OBJECTIVES: The Drug Burden Index (DBI) tool quantifies individual exposure to anticholinergic and sedative medications. The DBI has been internationally validated against adverse health outcomes in older people. DBI exposure has not been reported in the Irish older population. This study aimed to: (1) develop a list of drugs with clinically significant anticholinergic and/or sedative effects (DBI medications) relevant to Ireland; (2) examine, using the DBI formula, the prevalence of exposure to DBI medications in Irish older people and (3) explore patient factors associated DBI exposure.

DESIGN: A cross-sectional national pharmacy claims database study.

SETTING: Community setting using the General Medical Services (GMS) scheme pharmacy claims database maintained by the Health Service Executive Primary Care Reimbursement Services.

PARTICIPANTS: Irish older individuals (aged ≥65 years) enrolled in the GMS scheme and dispensed at least one prescription item in 2016 (n=428 516).
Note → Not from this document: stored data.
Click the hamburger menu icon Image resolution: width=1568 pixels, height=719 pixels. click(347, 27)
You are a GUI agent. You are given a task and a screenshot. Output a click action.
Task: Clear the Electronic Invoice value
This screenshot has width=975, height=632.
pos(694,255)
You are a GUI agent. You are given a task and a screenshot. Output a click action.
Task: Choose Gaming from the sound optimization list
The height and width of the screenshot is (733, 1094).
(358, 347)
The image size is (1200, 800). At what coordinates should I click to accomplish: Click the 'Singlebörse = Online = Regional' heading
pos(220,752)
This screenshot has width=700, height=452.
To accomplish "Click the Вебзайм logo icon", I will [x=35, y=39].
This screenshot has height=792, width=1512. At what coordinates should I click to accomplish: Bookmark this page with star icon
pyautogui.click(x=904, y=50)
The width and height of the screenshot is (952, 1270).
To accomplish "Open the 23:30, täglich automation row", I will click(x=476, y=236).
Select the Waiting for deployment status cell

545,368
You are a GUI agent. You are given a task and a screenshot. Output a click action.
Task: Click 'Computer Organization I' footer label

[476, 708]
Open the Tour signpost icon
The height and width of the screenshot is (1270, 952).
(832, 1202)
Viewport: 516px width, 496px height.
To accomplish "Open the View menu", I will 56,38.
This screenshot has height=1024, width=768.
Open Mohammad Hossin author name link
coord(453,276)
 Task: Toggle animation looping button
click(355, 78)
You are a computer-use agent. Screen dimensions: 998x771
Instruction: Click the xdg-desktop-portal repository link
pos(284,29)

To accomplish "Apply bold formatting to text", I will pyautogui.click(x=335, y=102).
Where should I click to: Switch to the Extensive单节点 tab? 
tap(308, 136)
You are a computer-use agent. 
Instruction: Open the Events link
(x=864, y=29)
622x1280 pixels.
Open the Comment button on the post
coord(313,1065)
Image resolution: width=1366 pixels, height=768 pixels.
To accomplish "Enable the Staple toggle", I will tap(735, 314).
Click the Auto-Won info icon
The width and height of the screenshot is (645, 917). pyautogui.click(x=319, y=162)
MAIN OUTCOME MEASURES: Prevalence of exposure to DBI medications and patient factors associated with DBI exposure.

RESULTS: 282 874 (66%) of the GMS population aged ≥65 years were exposed to at least one DBI medication in 2016. Prevalence of exposure to DBI medications was significantly higher in females than males (females 71.6% vs males 58.7%, adjusted OR 1.65, 95% CI 1.63 to 1.68). Prevalence of DBI exposure increased progressively with the number of chronic drugs used, rising from 42.7% of those prescribed 0-4 chronic drugs to 95.4% of those on ≥12 chronic drugs (adjusted OR 27.8, 95% CI 26.7 to 29.0). The most frequently used DBI medications were codeine/paracetamol combination products (20.1% of patients), tramadol (11.5%), zopiclone (9.5%), zolpidem (8.5%), pregabalin (7.9%) and alprazolam (7.8%).

CONCLUSIONS: The majority of older people in Ireland are exposed to medications with anticholinergic and/or sedative effects, particularly females and those with multiple comorbidities. The high use of low-dose codeine/paracetamol combination products, Z-drugs and benzodiazepines, suggests there are opportunities for deprescribing.